Satu sekolah berduka. Terutama kelasku. Tidak ada satu pun dari kami yang pernah merasakan kehilangan teman sekelas, dan ini bahkan tidak sekedar teman sekelas. Ini adalah Jon, si bintang panggung sekolah. Jam istirahat menjadi masa tersuram dan menyakitkan, di mana sebagian besar murid tampaknya tidak tahan dengan keheningan mencekam dan memilih berada di luar sebisa mungkin. Kelas X MIPA 1 kehilangan mentarinya, dan awan yang bergerak di atas atap sekolah tidak pernah terlihat seputih dulu.

Di upacara pemakamannya, aku memakai ransel kardus. Terlihat konyol, tapi aku tidak peduli. Lagipula tampaknya hampir tidak ada yang menyadari karena semua orang terlalu sibuk menangisi Jon. Seperti biasa, aku duduk di sudut, mengamati keluarganya yang berpakaian putih, lalu ada beberapa murid cewek yang menangis histeris di barisan terdepan.

Tentu saja, dibanding diriku, mereka jauh lebih dekat dengan Jon. Aku menggigit bibir dengan getir, merasa tidak pantas menitikkan air mata. Jon pasti akan bingung jika melihatku menangis—maksudku, memangnya aku siapa?

Saat sampai di depan rumah, kulempar ransel kardus itu ke tempat sampah, merasa gejolak kemarahan yang tiba-tiba muncul dari dalam dada. Seharusnya ini tidak terjadi. Seharusnya kupakai ransel ini di hari itu. Seharusnya aku mencoba memulai percakapan dengannya dari dulu. Aku menjerit, tidak mempedulikan tatapan heran saudara-saudaraku ketika aku memasuki rumah dan membanting pintu kamar. Barulah aku menangis sepuasnya.

Secret Crush's Mission tetap dilaksanakan. Sebagian besar murid tampaknya mulai melupakan kesedihan mereka, lalu pagi ini, tanggal empat belas Maret, suasana kembali mencair oleh bisikan siapa yang akan diberi cokelat oleh siapa. 

Tapi aku membenci hari ini. Aku membencinya lebih dari apa pun.

Bukannya karena aku yakin Jon akan membalas cokelatku, tapi fakta bahwa satu-satunya harapan kecilku telah direnggut membuatku merasa semua ini tidak ada gunanya.

Cewek-cewek terlihat semangat sekali saat memeriksa laci mereka. Aku mendengar pekikan dari tengah kelas, kemudian disusul oleh sorakan heboh saat seorang cowok menghampiri si cewek dengan setangkai mawar tambahan. Selama sisa hari kuhabiskan dengan mencoret-coret sketsa gitar di buku tulis sambil berharap dapat mematikan indra pendengaranku sejenak karena selalu saja ada pekikan dan sorakan di mana-mana.
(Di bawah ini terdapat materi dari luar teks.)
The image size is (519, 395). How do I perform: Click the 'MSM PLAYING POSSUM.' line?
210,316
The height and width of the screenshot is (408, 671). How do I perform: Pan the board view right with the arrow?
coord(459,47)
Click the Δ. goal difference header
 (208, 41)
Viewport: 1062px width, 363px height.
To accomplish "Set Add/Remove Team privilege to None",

Suara bel pulang melegakanku. Aku segera membereskan tas, tidak sabar untuk segera angkat kaki dari sini sampai sebuah bayangan di bawah laci mejaku menghentikanku saat hendak melangkah keluar dari kursi. Aku mendapat cokelat.

Perlahan, dengan rasa penasaran tingkat tinggi, kuambil bungkusan cokelat batangan putih itu yang ditempeli kertas di bawahnya. Mungkin ada yang salah menaruhnya di tempatku, atau ada yang salah menebak bahwa aku mengirim cokelat padanya di hari Valentine kemarin. Apa pun sebabnya, yang penting ada cokelat gratis.

Kubuka kertasnya dengan iseng, sekadar ingin tahu siapa cowok malang itu.  Sebuah tulisan yang kukenali menyambut penglihatanku, berefek pada jantung yang hampir copot dan jatuh menjadi kepingan-kepingan kecil.

Dari: Jon Leonardo Salim

Pesan: Aku juga minta maaf. Selama ini kukira kau tidak suka padaku. Kita mulai berteman lagi sekarang?

P.S. Benar, kuakui kau menang dalam tantangan ini. Tas kardus yang diciprati cat terlihat artistik.